有的人,等一纸否决传言的圣旨;有的人,则在等,最后一根救命的稻草。
时间,似乎在某一刻突然绷到了极限。
就在这几乎令人无法呼吸的寂静之中——
一串急促却沉稳的蹄声,终于自营外传来。
声音不大,却清晰无比,如同惊雷入耳。
那是仪卫开道之声,那是宫中钦差前行的节奏。
乔慎猛地直起身子,眼瞳骤缩,几乎第一时间回头大喊:
“副统——人来了!”
陆沅“唰”地回身,手中茶盏应声落地,摔成碎片!
片刻之后,营门之处,黄缎幡旗、紫金肩舆、御马标车,赫然现身!
赫然正是内廷宣旨——来了!
尘埃未落,风声却起!
一纸诏令,将斩断一切妄念,也将揭晓——真正的天子心意!
“宣——旨——!”
一声高喝,如雷霆乍响,猛然劈入禁军营地的沉寂之中。
营门外,黄缎幡旗高扬,仪卫肃整,一匹雪白高头马缓缓而入,马上骑者却非武将,而是一身紫纹窄袖、腰悬金印的内廷掌印太监韩贵。

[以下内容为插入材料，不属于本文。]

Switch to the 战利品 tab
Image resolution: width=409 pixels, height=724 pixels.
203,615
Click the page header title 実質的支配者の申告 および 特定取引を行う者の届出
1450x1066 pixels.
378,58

韩贵是萧宁身边最贴近的几人之一,若非圣命,断不会轻出宫门。
他一露面,整座营地仿佛被钉入钢针,动也不敢动一下。
尘土未落,热浪犹在,营门两侧的兵卒俱已跪倒在地,不敢抬头。
“韩公公……”陆沅最先回过神来,快步迎上前去,脸上还带着强压住的从容笑意。
“公公光临,不知可是圣上有旨意下达?”
他声音不卑不亢,甚至带着一丝隐隐期待。
在他看来,此刻韩贵亲来,恐怕就是来宣读林驭堂正式转正、统掌禁军的诏命。
至于早些时候那个小吏带来的“蒙尚元官复原职”之言,他打心里嗤之以鼻,根本不信。
“这世道还能让一个殴打上官、宫禁闹事的旧统领翻身?”
“就算天子念旧,也不敢在这个节骨眼上打天下人的脸吧?”
此刻,他正要开口奉迎韩贵入营,却听韩贵翻身下马,略略整了整衣襟,神情肃穆,一改平日常带笑容的模样,转身朝营内高声喊道:
“圣上有旨!宣——!”
“全营禁军听旨——!”
他这一声,彻底打破了陆沅原本打好的“迎旨安排”。
一瞬间,原本靠在角落看热闹的乔慎脸上的笑意僵住,嗓子眼都在发紧。
胡猛那一群人刚刚从后院石棚回到前营,本是满身疲惫、汗水透甲,听到“宣旨”二字,整个人都僵在原地,几乎不敢动弹。